(Records from a data source)
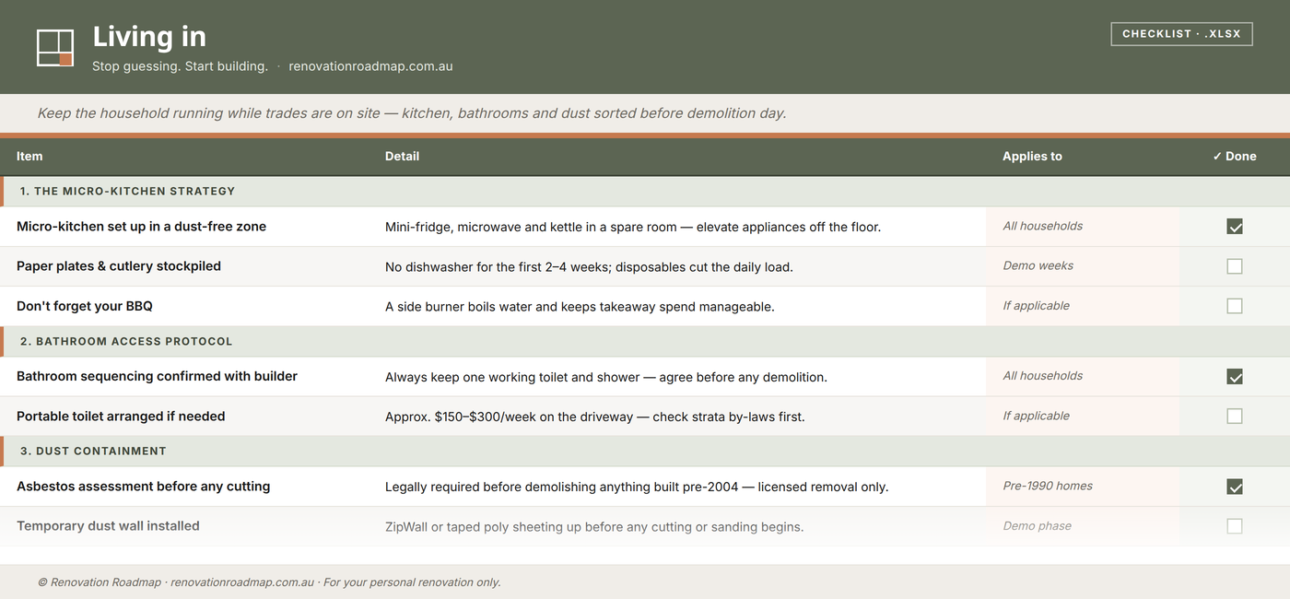The height and width of the screenshot is (599, 1290).
Task: Click the Renovation Roadmap grid logo icon
Action: (55, 48)
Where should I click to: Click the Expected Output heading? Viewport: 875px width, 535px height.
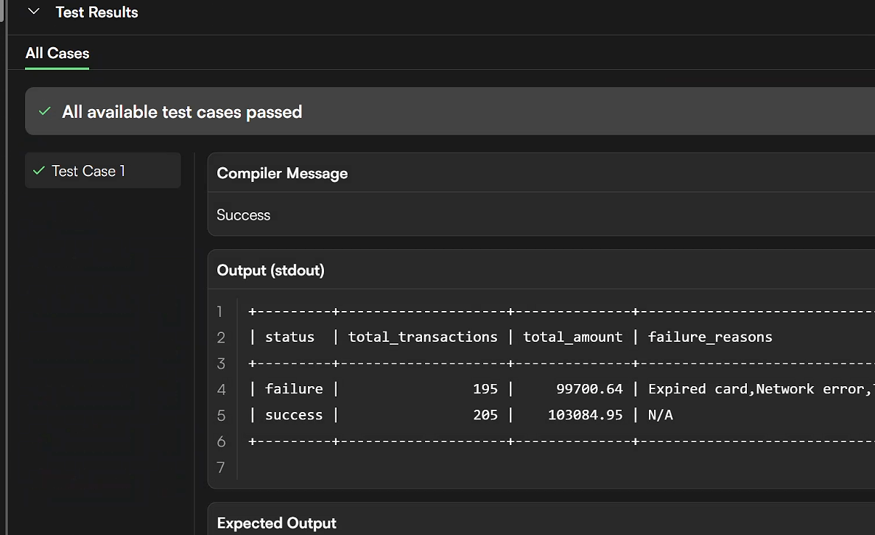click(x=276, y=523)
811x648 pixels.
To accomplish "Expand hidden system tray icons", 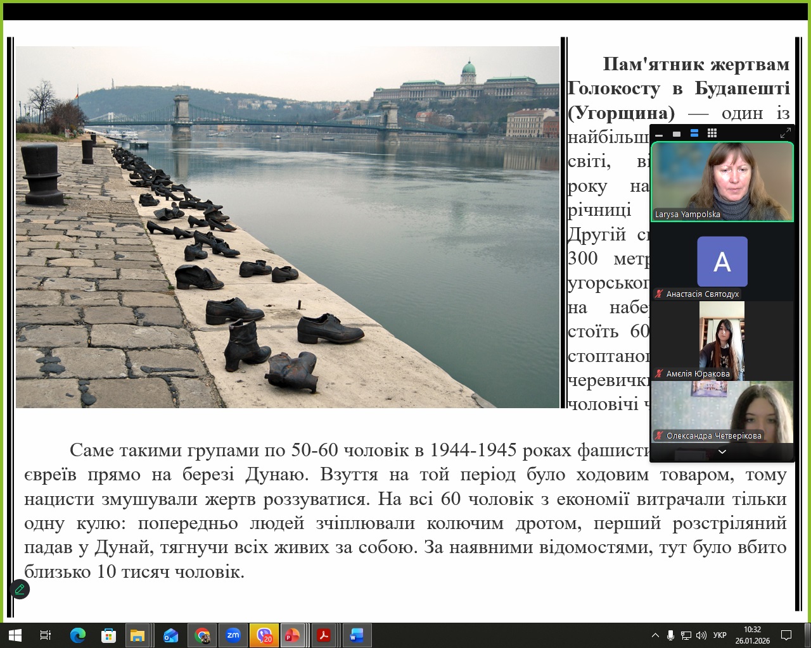I will (x=655, y=635).
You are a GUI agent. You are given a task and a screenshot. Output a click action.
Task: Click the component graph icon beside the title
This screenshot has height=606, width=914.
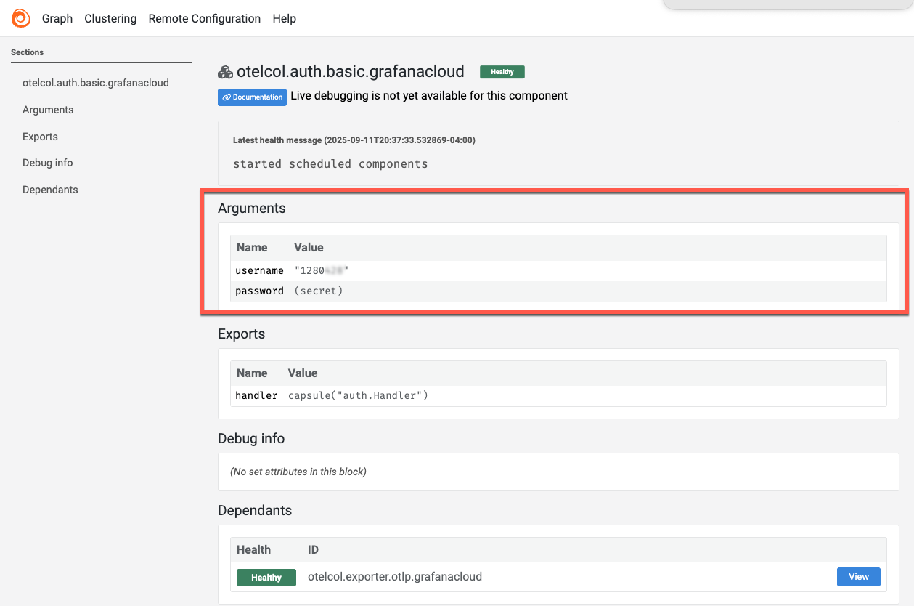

### EXERCISE
From the line that contains "You are a GUI" to the last line of the data, print each line exactly, both ends included, and omit the pictures.

### YOUR SOLUTION
You are a GUI agent. You are given a task and a screenshot. Output a click action.
Task: Click the component graph icon beside the title
This screenshot has height=606, width=914.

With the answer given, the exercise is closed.